PLAS Units consist of weekly evening lectures between 18:00 and 20:00, normally spread over 14 weeks.
Get to know when the lectures are held:
Timetable - Academic Year 2020-2021 Semester 2
Coordinator: Prof. Gloria Lauri Lucente
Co-lecturers: Dr Stephen Stefano Zammit & Dr Karl Chircop
This Unit intends to introduce students to the mystifying medieval world of Dante Alighieri.
The Unit will delve into the context, the themes, the styles, the meanings and the allegories from a selection of cantos from the Divine Comedy. The lectures shall be carried out in English but the students with knowledge of Italian will also be given the opportunity to read a selection of cantos in the original text with their lecturer.
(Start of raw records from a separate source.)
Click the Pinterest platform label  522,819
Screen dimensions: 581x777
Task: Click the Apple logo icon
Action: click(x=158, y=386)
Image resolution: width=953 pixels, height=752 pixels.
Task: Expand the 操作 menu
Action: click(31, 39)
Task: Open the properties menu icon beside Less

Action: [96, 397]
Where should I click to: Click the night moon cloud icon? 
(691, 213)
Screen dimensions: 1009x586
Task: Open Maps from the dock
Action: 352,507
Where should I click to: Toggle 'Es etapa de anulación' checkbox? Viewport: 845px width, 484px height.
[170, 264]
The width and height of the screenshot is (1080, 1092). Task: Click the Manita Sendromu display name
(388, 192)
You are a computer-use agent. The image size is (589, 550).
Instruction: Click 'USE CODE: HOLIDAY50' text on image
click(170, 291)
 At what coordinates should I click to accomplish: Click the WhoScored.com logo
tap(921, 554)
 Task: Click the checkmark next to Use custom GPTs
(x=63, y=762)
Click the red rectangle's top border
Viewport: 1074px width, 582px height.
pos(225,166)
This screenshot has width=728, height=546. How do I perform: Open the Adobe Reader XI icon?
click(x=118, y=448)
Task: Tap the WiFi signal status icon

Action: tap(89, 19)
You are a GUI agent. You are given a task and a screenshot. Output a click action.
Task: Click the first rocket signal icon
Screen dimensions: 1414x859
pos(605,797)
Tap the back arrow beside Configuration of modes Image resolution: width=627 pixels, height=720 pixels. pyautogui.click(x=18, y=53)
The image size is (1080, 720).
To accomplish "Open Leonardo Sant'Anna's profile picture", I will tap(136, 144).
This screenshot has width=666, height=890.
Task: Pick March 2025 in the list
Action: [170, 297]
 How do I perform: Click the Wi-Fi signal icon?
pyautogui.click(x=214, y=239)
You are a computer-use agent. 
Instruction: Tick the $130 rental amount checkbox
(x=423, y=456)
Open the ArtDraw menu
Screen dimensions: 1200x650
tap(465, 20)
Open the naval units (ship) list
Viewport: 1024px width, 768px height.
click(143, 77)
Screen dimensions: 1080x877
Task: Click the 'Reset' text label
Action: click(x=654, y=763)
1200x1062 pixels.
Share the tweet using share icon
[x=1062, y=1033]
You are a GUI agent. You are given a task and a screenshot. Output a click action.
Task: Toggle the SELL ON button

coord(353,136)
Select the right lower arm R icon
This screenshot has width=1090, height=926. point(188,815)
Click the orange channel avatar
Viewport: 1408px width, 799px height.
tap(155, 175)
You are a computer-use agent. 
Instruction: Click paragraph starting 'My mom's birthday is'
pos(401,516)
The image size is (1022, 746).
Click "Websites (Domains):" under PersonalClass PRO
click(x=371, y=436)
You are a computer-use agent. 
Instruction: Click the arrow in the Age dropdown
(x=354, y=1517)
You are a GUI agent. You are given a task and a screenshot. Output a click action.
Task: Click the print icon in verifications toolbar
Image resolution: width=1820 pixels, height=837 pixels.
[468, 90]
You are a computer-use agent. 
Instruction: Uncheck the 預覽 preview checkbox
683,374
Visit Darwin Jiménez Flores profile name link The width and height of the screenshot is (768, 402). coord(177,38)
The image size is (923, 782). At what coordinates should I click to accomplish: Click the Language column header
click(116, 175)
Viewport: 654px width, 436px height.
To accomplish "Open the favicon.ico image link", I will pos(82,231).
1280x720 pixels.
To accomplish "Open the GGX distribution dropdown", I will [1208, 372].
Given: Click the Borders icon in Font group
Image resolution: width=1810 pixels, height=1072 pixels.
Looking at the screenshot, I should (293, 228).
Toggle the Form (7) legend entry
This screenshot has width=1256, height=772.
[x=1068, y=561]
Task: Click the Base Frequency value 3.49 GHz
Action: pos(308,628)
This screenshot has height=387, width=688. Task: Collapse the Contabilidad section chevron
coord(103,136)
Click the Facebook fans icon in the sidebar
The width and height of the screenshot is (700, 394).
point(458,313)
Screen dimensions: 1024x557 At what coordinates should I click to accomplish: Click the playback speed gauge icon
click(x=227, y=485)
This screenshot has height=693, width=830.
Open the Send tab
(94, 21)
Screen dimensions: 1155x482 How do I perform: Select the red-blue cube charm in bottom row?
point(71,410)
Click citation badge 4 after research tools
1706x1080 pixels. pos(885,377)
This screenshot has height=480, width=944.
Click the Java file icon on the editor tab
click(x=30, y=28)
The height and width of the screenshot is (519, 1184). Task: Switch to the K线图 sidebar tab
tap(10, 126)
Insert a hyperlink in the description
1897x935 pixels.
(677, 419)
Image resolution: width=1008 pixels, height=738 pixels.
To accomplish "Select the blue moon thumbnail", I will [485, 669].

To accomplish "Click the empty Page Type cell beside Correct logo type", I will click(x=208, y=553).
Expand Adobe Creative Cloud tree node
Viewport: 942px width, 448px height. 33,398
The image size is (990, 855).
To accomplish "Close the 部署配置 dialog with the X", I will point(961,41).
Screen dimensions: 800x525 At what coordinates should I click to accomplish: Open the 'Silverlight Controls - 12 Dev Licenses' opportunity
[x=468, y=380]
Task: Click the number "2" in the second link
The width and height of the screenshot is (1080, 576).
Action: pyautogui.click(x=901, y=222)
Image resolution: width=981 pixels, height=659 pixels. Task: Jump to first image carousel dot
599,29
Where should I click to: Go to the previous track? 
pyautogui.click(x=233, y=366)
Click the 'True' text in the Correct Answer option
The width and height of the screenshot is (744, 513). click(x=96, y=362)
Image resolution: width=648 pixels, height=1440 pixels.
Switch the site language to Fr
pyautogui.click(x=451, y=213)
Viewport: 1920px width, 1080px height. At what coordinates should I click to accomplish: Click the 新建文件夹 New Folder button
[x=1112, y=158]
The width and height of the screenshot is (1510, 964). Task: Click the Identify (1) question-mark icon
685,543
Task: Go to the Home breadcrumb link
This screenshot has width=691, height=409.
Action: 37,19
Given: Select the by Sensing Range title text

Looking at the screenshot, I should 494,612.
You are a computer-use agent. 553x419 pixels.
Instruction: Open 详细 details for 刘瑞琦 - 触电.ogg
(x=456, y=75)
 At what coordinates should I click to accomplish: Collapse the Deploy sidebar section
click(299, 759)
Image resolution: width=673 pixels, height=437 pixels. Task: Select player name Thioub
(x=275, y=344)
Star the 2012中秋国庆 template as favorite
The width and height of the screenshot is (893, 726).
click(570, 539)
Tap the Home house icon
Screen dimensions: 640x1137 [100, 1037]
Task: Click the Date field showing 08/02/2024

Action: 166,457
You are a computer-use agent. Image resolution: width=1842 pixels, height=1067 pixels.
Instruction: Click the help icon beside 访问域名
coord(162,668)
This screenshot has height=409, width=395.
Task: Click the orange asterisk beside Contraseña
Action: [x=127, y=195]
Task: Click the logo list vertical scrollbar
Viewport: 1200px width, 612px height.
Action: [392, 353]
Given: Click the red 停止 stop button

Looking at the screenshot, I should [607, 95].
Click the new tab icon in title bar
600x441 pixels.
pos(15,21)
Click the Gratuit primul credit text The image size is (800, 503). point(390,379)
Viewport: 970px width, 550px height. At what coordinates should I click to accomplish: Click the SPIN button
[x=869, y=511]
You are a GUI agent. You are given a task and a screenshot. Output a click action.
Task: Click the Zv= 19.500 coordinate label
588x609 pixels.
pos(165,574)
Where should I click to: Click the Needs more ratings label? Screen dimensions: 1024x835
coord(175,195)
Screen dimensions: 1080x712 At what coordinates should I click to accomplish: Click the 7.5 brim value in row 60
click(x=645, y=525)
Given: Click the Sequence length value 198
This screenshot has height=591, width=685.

Students with no knowledge of Italian will be using the authoritative new verse translation (with facing-page Italian text) by internationally famed scholar and master teacher Robert Hollander and his wife, poet Jean Hollander.
Friday at 18.00 - 20.00. Online
Coordinator: Mr Guido Bonett
This Unit is intended for those that are new to photography. It highlights the possibilities that exist on these islands that allow those interested in nature photography to participate in this rewarding activity. This Unit will give a brief introduction on the history of photography in Malta and it will later focus on different aspects of nature photography. Topics include Maltese habitats and the opportunities these present to the photographer; Nature photography in different habitats such as tropical rain forests, savannas and grasslands; basic information on the technical aspects such as camera bodies, lenses and other equipment used in the field; hints and tricks on how to take better nature photographs; ethics in photography.
Tuesday at 18.00- 20.00.
Coordinator: Mr Alexei Pace
This Unit will adopt of a non-technical approach to astronomy where the main concepts and discoveries will be investigated – from the constellations to the planets making up our Solar System, to the vast and remote galaxies where new stars are being born right now. Short movies and computer animations will be used to make the subject matter easier to understand, putting everything into perspective.
Thursday at 18.00- 20.00.
Coordinator: Ms Theresa Hoban | Co-lecturer: Ms Claire Micallef
Marketing is both an art and a science, focusing on building long term, value laden, profitable relationships between organisations and their customers and various publics. This Unit aims at introducing students to the Marketing Concept; Marketing Management Philosophies; the
S.W.O.T. Analysis; the Customer Buying Behaviour; the Importance of Marketing Research and Market Segmentation; the Marketing Mix and Customer Driven Marketing Strategies,
and Marketing in the Digital Age, Relationship Marketing and Customer Care.
Tuesday at 18.00 - 20.00.
Coordinator: Prof. Carmel Cassar |
Co-lecturers: Prof. Suzanne Piscopo, Prof. Anna McElhatton,
Prof. Everaldo Attard, Dr Rachel Radmilli & Ms Margaret Camilleri Fenech
This Unit will explore anthropological theories about food and methods related to the study of beliefs and behaviour surrounding food production, distribution and consumption, with case material from specific areas including Malta, other Mediterranean islands and part of the mainland. The Unit will look at some of the main factors leading to a globalisation of food and aims to classify the changes and notes their concrete and specific impacts on everyday eating. The Unit is bound to rely heavily on historical factors, but will also look at relatively recent food-related events especially at the way cooking methods transformed traditional food over time and the changing patterns of eating behaviour taking specific regions, and particular foods as case-studies.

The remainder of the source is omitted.